EXERCISE DETAILS: Reproduce the material below word for word, from its first line through the line containing "coord(1366,588)".

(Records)

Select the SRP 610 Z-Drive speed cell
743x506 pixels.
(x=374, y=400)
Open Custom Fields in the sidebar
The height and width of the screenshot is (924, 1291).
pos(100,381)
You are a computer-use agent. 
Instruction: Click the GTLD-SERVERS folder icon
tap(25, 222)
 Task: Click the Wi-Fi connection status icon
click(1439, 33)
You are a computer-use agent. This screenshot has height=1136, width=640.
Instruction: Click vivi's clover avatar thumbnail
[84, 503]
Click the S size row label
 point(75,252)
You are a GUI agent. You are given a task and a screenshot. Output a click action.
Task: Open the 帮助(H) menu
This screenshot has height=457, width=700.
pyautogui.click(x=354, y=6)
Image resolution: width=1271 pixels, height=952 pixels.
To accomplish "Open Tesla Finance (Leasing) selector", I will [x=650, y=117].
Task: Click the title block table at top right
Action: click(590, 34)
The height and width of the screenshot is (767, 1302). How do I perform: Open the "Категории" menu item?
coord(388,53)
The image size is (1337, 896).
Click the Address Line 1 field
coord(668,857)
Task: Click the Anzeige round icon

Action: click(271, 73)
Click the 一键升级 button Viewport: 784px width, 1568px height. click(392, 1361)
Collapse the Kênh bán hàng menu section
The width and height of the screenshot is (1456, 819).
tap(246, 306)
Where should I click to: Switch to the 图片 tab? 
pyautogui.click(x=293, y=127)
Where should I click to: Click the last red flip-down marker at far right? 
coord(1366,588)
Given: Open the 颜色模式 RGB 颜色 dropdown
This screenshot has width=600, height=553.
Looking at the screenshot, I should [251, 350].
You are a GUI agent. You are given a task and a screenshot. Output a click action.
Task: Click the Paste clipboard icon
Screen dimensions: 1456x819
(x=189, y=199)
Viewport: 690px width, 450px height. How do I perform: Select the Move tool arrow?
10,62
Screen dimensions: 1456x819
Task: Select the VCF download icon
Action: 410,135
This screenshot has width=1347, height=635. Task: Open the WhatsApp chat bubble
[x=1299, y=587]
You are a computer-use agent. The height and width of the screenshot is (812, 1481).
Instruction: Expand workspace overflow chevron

PROBLEM SOLUTION:
Select the SRP 610 Z-Drive speed cell
743x506 pixels.
(x=374, y=400)
Open Custom Fields in the sidebar
The height and width of the screenshot is (924, 1291).
pos(100,381)
You are a computer-use agent. 
Instruction: Click the GTLD-SERVERS folder icon
tap(25, 222)
 Task: Click the Wi-Fi connection status icon
click(1439, 33)
You are a computer-use agent. This screenshot has height=1136, width=640.
Instruction: Click vivi's clover avatar thumbnail
[84, 503]
Click the S size row label
 point(75,252)
You are a GUI agent. You are given a task and a screenshot. Output a click action.
Task: Open the 帮助(H) menu
This screenshot has height=457, width=700.
pyautogui.click(x=354, y=6)
Image resolution: width=1271 pixels, height=952 pixels.
To accomplish "Open Tesla Finance (Leasing) selector", I will [x=650, y=117].
Task: Click the title block table at top right
Action: click(590, 34)
The height and width of the screenshot is (767, 1302). How do I perform: Open the "Категории" menu item?
coord(388,53)
The image size is (1337, 896).
Click the Address Line 1 field
coord(668,857)
Task: Click the Anzeige round icon

Action: click(271, 73)
Click the 一键升级 button Viewport: 784px width, 1568px height. click(392, 1361)
Collapse the Kênh bán hàng menu section
The width and height of the screenshot is (1456, 819).
tap(246, 306)
Where should I click to: Switch to the 图片 tab? 
pyautogui.click(x=293, y=127)
Where should I click to: Click the last red flip-down marker at far right? 
coord(1366,588)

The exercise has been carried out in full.